_Exercise aim_
Find each line below where the word "computer" occurs, and copy it.

_Data excerpts_
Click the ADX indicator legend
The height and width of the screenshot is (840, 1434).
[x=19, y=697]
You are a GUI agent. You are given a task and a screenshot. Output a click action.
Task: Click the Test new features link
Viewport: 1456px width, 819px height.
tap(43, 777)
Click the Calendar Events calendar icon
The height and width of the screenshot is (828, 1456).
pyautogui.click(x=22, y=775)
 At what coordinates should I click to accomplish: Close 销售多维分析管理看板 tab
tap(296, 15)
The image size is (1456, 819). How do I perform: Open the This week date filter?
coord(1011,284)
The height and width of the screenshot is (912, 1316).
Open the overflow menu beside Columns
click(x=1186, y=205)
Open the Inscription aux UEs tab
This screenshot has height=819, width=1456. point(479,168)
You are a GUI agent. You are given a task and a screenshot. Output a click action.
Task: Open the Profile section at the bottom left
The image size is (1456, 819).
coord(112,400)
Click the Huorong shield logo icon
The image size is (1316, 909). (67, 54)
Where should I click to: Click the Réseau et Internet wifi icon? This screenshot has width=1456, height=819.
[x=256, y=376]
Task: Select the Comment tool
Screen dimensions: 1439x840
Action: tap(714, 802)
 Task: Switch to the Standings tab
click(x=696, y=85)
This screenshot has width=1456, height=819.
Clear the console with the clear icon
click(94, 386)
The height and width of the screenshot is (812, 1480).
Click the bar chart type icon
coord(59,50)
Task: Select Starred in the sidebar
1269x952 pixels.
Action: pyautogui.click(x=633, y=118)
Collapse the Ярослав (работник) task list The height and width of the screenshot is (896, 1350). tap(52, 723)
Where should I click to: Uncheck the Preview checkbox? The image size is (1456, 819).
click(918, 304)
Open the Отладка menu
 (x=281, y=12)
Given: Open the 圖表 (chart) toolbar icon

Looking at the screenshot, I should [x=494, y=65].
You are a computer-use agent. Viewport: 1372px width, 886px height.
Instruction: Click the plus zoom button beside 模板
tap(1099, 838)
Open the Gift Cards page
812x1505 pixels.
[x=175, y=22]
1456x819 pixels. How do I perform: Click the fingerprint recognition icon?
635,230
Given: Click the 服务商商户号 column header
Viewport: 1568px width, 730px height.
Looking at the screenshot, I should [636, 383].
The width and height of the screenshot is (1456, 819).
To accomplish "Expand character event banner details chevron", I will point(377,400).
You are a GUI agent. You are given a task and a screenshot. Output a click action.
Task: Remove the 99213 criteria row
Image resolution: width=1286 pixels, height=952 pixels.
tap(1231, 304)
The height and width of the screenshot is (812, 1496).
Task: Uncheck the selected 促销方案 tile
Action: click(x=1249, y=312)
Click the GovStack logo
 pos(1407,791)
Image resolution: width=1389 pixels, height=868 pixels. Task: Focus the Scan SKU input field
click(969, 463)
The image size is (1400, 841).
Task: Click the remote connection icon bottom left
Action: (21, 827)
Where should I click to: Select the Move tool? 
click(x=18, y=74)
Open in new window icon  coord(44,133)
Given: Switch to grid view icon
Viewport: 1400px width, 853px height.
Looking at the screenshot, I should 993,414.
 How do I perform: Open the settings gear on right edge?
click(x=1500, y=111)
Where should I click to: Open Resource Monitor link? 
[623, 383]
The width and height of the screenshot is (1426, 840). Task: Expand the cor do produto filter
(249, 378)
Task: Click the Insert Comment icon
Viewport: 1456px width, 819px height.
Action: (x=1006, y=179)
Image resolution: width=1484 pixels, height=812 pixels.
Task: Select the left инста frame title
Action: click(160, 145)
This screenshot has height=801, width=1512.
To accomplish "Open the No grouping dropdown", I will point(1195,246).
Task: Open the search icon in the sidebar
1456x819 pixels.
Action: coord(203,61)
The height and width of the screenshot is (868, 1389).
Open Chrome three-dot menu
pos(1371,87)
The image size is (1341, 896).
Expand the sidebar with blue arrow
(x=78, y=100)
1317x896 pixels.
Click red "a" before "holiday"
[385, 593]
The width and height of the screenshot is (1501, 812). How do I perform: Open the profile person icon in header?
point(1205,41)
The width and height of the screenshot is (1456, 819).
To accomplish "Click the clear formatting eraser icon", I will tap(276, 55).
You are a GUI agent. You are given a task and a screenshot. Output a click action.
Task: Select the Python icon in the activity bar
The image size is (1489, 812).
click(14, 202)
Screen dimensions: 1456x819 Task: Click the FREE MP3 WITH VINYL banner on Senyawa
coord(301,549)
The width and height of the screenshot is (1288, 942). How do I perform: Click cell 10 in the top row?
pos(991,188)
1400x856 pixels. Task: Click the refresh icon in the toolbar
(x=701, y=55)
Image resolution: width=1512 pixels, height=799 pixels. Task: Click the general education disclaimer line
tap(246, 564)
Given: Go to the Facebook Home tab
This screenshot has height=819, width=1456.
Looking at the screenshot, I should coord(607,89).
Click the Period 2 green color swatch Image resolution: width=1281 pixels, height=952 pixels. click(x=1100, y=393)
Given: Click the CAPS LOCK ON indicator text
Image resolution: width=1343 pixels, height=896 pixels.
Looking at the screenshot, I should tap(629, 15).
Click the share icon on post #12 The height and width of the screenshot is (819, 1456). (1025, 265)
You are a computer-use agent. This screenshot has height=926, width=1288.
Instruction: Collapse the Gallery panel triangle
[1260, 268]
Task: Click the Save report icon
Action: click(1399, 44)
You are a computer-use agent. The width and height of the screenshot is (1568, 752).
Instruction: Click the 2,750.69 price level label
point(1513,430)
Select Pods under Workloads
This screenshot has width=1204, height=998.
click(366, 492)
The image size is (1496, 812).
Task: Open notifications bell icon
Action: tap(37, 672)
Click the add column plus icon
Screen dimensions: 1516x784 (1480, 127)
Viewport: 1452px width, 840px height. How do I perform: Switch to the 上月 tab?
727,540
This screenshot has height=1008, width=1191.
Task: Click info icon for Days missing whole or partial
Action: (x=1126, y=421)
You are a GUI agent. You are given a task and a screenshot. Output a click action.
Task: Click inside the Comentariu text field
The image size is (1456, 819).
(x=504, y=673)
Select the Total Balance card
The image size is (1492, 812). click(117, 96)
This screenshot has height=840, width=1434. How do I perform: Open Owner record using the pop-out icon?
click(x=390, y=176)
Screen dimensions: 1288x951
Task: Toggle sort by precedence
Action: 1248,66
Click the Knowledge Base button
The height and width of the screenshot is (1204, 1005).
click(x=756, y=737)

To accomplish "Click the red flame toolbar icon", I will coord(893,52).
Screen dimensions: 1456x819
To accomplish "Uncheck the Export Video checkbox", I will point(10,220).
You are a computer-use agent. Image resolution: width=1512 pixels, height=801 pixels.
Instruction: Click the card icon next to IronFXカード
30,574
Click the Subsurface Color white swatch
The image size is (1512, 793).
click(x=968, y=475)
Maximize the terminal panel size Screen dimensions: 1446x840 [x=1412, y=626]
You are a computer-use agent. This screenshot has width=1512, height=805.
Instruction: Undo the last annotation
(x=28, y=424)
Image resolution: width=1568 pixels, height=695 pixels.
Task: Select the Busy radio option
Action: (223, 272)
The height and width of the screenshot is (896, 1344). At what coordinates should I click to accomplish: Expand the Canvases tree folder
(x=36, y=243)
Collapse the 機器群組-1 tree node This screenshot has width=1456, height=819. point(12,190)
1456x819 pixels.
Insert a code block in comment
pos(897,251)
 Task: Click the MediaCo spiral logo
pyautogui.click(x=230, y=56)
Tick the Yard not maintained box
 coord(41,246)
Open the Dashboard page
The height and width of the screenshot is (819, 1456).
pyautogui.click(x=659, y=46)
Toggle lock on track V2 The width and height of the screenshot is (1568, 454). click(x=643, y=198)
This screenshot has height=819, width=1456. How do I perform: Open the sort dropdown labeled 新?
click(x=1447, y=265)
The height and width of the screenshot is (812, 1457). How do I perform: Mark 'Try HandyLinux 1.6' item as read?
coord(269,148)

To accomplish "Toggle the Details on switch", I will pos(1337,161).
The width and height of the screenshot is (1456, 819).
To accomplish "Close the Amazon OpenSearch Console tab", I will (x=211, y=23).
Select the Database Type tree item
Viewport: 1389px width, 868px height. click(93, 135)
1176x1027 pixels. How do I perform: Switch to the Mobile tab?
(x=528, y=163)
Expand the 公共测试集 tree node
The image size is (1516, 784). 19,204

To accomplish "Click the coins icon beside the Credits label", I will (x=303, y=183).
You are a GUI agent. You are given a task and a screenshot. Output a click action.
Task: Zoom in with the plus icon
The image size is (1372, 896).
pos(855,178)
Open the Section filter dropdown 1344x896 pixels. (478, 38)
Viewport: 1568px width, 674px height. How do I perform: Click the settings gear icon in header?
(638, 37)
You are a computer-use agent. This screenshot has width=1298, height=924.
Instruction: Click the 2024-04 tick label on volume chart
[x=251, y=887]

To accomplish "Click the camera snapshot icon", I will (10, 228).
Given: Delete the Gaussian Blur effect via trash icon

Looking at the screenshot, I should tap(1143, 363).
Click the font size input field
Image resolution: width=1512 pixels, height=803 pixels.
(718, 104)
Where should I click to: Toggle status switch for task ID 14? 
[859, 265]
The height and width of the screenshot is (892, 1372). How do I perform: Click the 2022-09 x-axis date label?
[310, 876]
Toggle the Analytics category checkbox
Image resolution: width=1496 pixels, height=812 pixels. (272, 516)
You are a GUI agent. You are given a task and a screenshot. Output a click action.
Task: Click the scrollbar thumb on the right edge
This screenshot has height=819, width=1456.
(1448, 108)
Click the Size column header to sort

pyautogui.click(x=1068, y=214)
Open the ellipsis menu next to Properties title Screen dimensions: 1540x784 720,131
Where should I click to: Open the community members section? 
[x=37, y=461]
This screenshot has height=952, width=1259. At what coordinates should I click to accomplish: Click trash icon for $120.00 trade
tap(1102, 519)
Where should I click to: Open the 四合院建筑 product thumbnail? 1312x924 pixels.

_Finished exercise_
You are a computer-use agent. Viewport: 1372px width, 886px height.
You are a computer-use agent. This screenshot has height=926, width=1288.
You are a computer-use agent. The width and height of the screenshot is (1568, 752).
You are a computer-use agent. Image resolution: width=1512 pixels, height=801 pixels.
You are a computer-use agent. This screenshot has width=1512, height=805.
You are a computer-use agent. This screenshot has width=1298, height=924.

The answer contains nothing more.